Procurado por Sandra Teixeira, logo no começo da feitura deste livro, para ele escrevi prefácio em que falo da palavra.
No começo, era a palavra. No começo, é a palavra. O livro sagrado em que se acha esta declaração básica faz parte de uma tradição milenar. Todas as religiões têm seu livro próprio, em que se apresentam os princípios que devem ser seguidos pelos que pertencem àquela seita determinada. É a Palavra como guia, é a Palavra que abençoa, é a Palavra que ilumina o entendimento.
Daí a convicção do homem comum de que só o que tem nome existe. O que não tem nome, não existe. A idéia é de que os primeiros homens saíram por aí dando nome às coisas. Diziam: você é o rio, você é a flor, você é meu amigo José, você é minha namorada Maria. Essa base verbal levou o homem a raciocinar, a tirar conclusões, a encontrar o que procurava.
Antes e depois da palavra, o homem também raciocinava. Criava pensamentos por meio de imagens, imagens internas, imagens sem palavras, súbitas iluminações que não precisavam de acréscimos verbais.
Ingressou a psicanálise nesse terreno macio em que se formam os impulsos e nascem idéias que não se sabe de onde vêm. Visões interiores, místicas, visões normais, visões do futuro, pedaços de imagens formadas nos sonhos. E existem também os pensamentos selvagens, de que falam Leo Frobenius e Lévi-Strauss. O homem primitivo pensa selvagemente, no sentido de que, para ele, não existe objeto direto. Ele não come a fruta. Ele é a fruta que está comendo. Ele é a dança que está dançando. Ele é a paisagem que está vendo.
Analisar a "construção do pensamento", nesses casos, implica uma nova posição perante o assunto. Claro está que, em todo este processo, a palavra continua subentendida. Na troca do som (ouvido ou apreendido), fixa-se às vezes a imagem que prevalece e cai na memória. Pois eis o outro elemento que precisamos levar em consideração: a memória. Funciona a memória tanto com o som como com a imagem, geralmente até com mais nitidez quando se trata da imagem.
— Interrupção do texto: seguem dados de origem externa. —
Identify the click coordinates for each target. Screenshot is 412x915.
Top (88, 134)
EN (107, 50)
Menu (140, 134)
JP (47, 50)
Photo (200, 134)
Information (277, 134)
A memória pode, inclusive, inserir elementos novos num conjunto de recordação, já que ela funciona também com o gosto, com a música e até com a luz. A famosa página de Proust, quando o gosto do bolo chamado madeleine transportou o personagem ao passado em nítidas recuperações de momento antigo, leva-nos à certeza de que prescindimos da palavra para reviver um tempo longe de nós. Lembramo-la por meio do gosto e, mais comumente, da música, no caso em que determinada melodia estimula a memória a ir em busca de si mesma no passado.
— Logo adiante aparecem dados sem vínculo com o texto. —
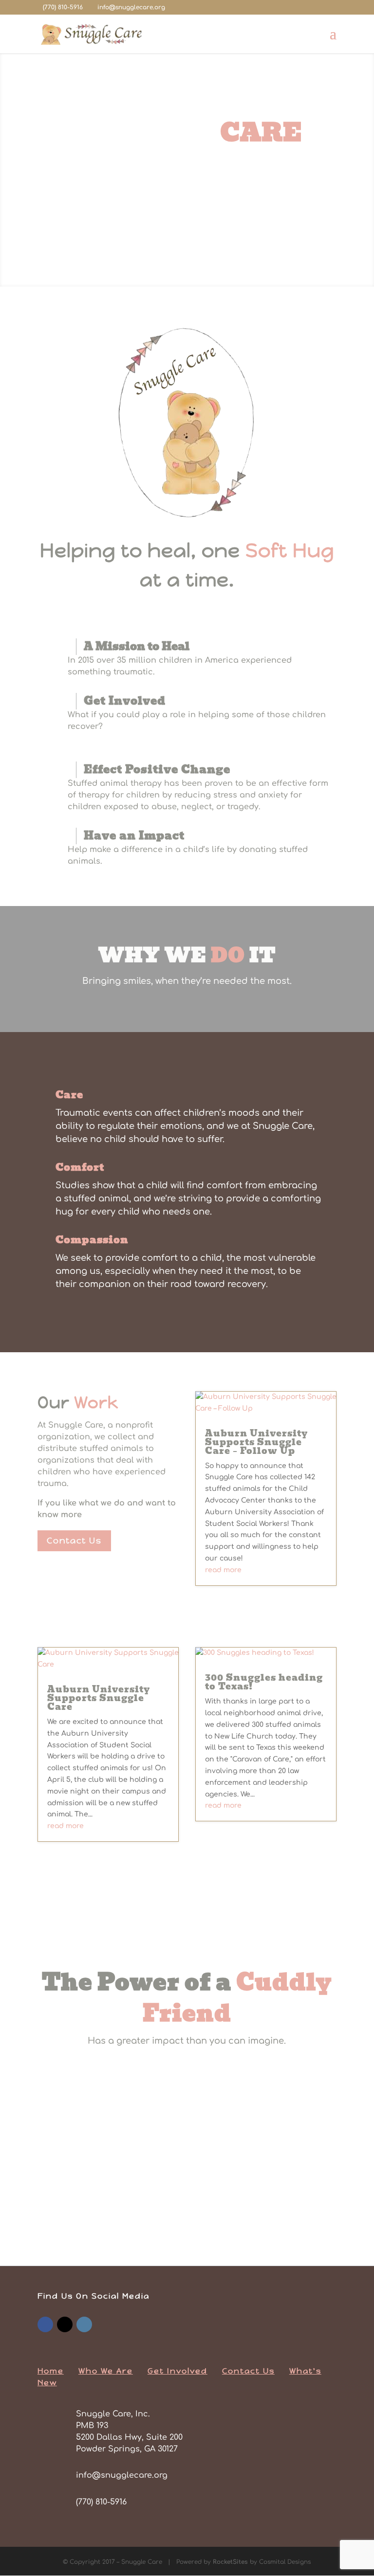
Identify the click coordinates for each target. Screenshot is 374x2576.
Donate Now (187, 231)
O que Leo Frobenius chamou de pensamento selvagem pode também estar contido numa súbita inspiração de poeta ou no êxtase de uma santa. Os fenômenos que nem sempre entendemos podem abrir-nos um panorama novo no entendimento do mistério que, apesar de todos os estudos, ainda somos para nós mesmos e para os outros.
O livro "Linguagem e construção do pensamento", de José Renato Avzaradel, é um documento científico instigante. Investiga, com percuciência, o que de mais pessoal temos bem no fundo de cada um de nós, na própria usina em que nos dedicamos a construir as paredes mesmas do ser que pensa e que sente.
Na busca de análises da linguagem e da verdadeira construção do ato de pensar, excelente é a contribuição dos participantes do livro organizado por Avzaradel.
Praticamente todos os ângulos da filosofia da linguagem são estudados ao longo do livro, seja através de reflexões sobre as formas de consciência no processo analítica, seja pelo estudo minucioso, seja pelo processo de constituição do significado na vida mental. Participam desse trabalho de explicar as diversas concepções do assunto os especialistas Danilo Marcondes, Ney Marinho, Isaías Mensohn, Arnaldo Chuster, Paulo Maucho, Elias M. da Silva Barros, Luiz Carlos Uchoa Junqueira Filho, J. A Bockmann de Faria, José Francisco da Gama e Silva e Eliane Yunes.
Edição Casa do Psicólogo, capa de Nathalie Braga sobre escultura de Michelangelo, orelha de Henrique Honigsztejn.